可选的,将转录组样品进行测序,获得数据,以及将数据与参考基因组比对,获得比对结果,包括:将转录组样品通过illumina平台进行测序,获得数据,以及将数据通过bwa与参考基因组比对,获得比对结果。
可选的,统计单碱基的测序深度,包括:通过samtools软件处理比对结果,得到单碱基的测序深度。
可选的,根据单碱基的测序深度和外显子长度计算外显子的平均测序深度,包括:累加外显子单碱基深度,再除以外显子长度。
可选的,根据外显子平均测序深度进行聚类,确定内参基因,包括:按外显子平均测序深度的相关性进行聚类,以及将表达稳定且平均测序深度最小的基因确定为内参基因。
可选的,根据外显子平均测序深度和内参基因的外显子平均测序深度,将转录组数据进行归一化定量,包括:将外显子平均测序深度除以参考基因的外显子平均测序深度,得到专利数据的表达量。
为实现上述目的,本发明的技术方案为一种转录组数据的表达定量系统,该转录数据的表达定量系统,包括:测序单元、比对单元、处理单元、计算单元、确定单元和定量单元;其中,测序单元,用于将转录组样品进行测序,获得数据;比对单元,用于将数据比对上参考基因组,获得比对结果;处理单元,处理比对结果,得到单碱基的测序深度;计算单元,用于根据单碱基的测序深度和外显子长度计算外显子平均测序深度;确定单元,用于根据外显子平均测序深度进行聚类,确定内参基因;定量单元,用于根据外显子平均测序深度和内参基因的外显子平均测序深度,将转录组数据进行归一化定量。
可选的,测序单元,具体用于将转录组样品通过illumina平台进行测序,获得数据;比对单元,具体用于:将数据通过bwa与参考基因组比对,获得比对结果。
可选的,处理单元,具体用于:通过samtools软件处理比对结果,得到单碱基的测序深度。
可选的,计算单元,具体用于:累加外显子单碱基深度,再除以外显子长度。
可选的,确定单元,具体用于:按外显子平均测序深度的相关性进行聚类,以及将表达稳定且平均测序深度最小的基因确定为内参基因。

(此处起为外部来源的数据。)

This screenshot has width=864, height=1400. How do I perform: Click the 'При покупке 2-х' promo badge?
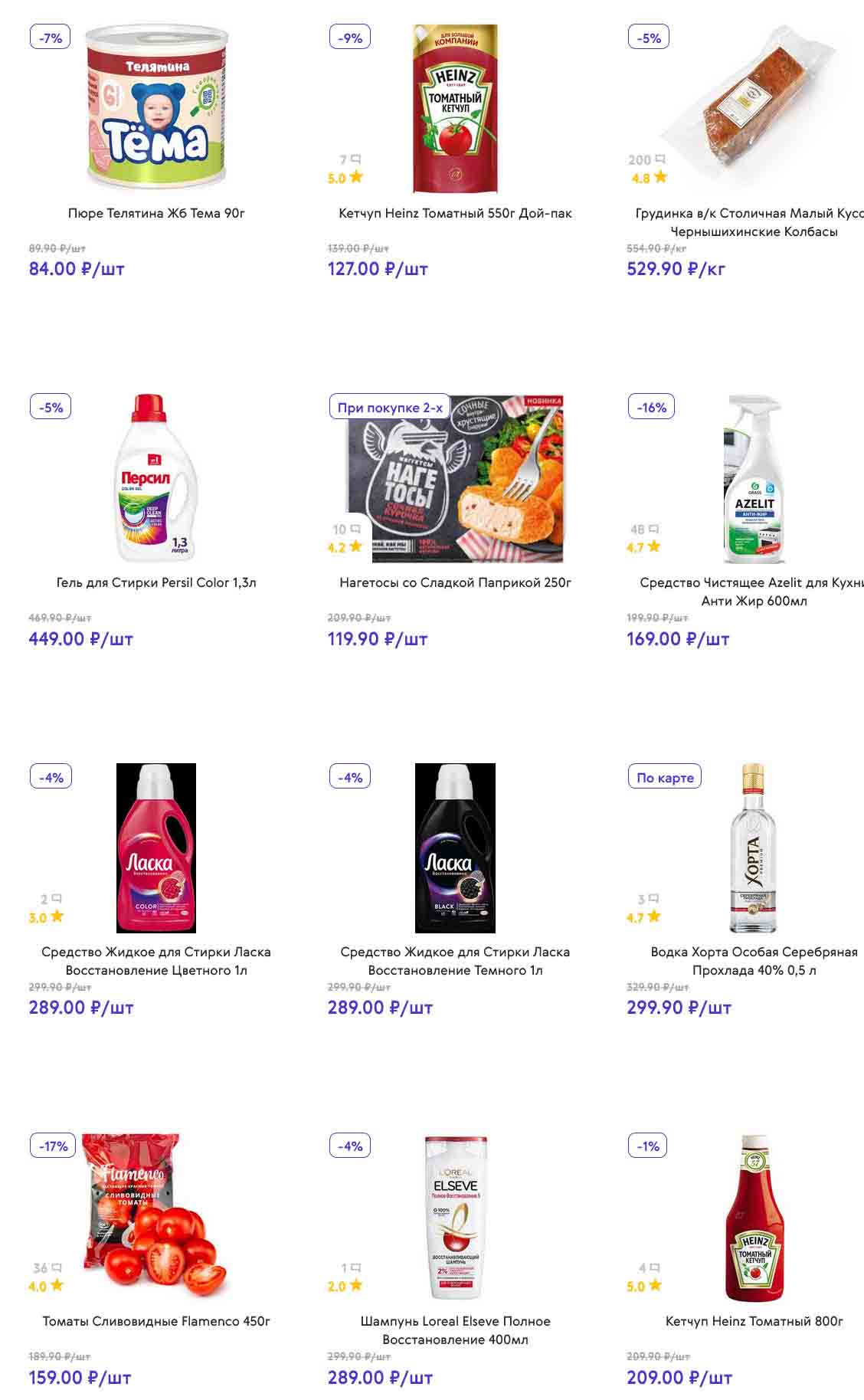click(390, 408)

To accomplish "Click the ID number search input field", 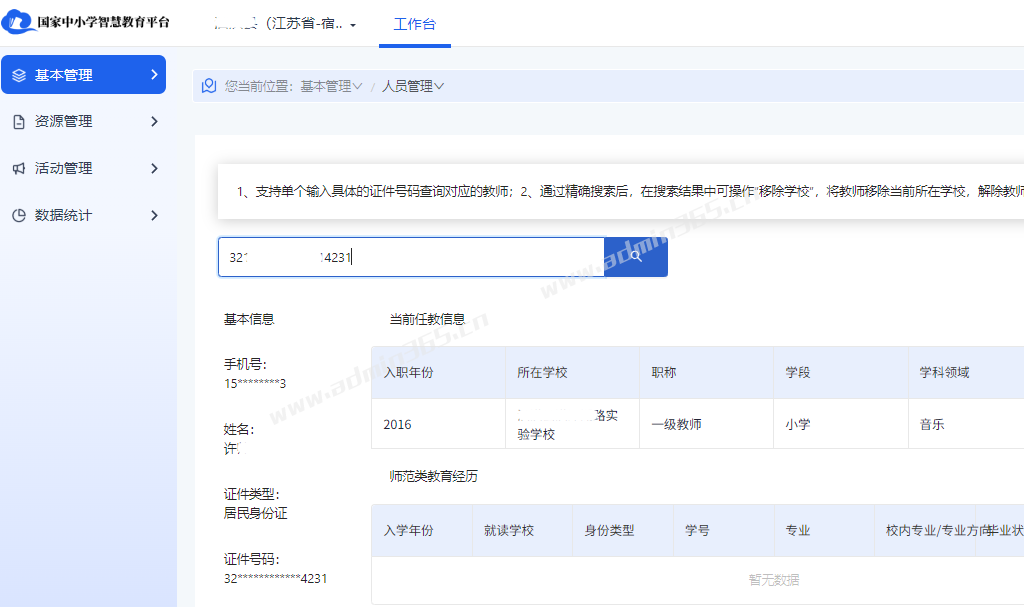I will [x=410, y=257].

可选的,定量单元,具体用于:将外显子平均测序深度除以参考基因的外显子平均测序深度,得到专利数据的表达量。
本发明具有如下优点:
不需要加入标准品就能达到精确定量的效果,克服fpkm算法的局限性。
附图说明
图1为本发明实施例提供了一种转录组数据的表达定量方法的流程图。
图2为确定内参基因的示意图。
图3为本发明实施例提供了一种转录组数据的表达定量系统的示意图。
具体实施方式
以下实施例用于说明本发明,但不用来限制本发明的范围。
实施例1
图1为本发明实施例提供了一种转录组数据的表达定量方法的流程图。如图1所示,该转录组数据的表达定量方法包括:
步骤s101:将转录组样品进行测序,获得数据。将数据比对上参考基因组,获得比对结果;
对转录组样品进行测序的方法包括但不限于illumina平台,将数据与参考基因组比对上的方法包括但不限于bwa。
步骤s102:处理比对结果,统计单碱基的测序深度;
具体地,处理比对结果,通过samtools软件统计单碱基的测序深度,统计单碱基的测序深度的方法包括但不限于samtools软件。
步骤s103:根据单碱基的测序深度和外显子长度计算外显子平均测序深度;
具体地,将外显子单碱基深度进行累加,然后将累加后的单碱基深度除以外显子长度,得到外显子平均测序深度。
步骤s104:根据外显子平均测序深度进行聚类,确定内参基因。
具体地,按外显子平均测序深度的相关性进行聚类,以及将表达稳定且平均测序深度最小的基因确定为内参基因。
如图2所示,将两个样品中,平均测序深度的比值相近的聚成一类,样品1样品有3个基因(a,b,c),平均测序深度分别为1,6,3;样品2有3个基因(a,b,c),平均测序深度为2,4,6。我们可以将a,c这两个基因聚成一类。a基因,平均测序深度在样品2中是样品1的2倍(2/1),c基因也是2倍(6/3)的关系。而b基因是2/3倍(4/6),不能跟它们聚成一类。由于a基因的平均测序深度最小,进而确定a基因为内参基因。
当有多个样品时,可以先随机选择一个样品作为内参样品,与其他样品都做聚类,找到一个基因,如果这个基因在各个聚类中都存在,则选择它为内参基因;如果找到多个,则选择平均测序深度最小的。
步骤s105:根据外显子平均测序深度和内参基因的外显子平均测序深度,将转录组数据进行归一化定量。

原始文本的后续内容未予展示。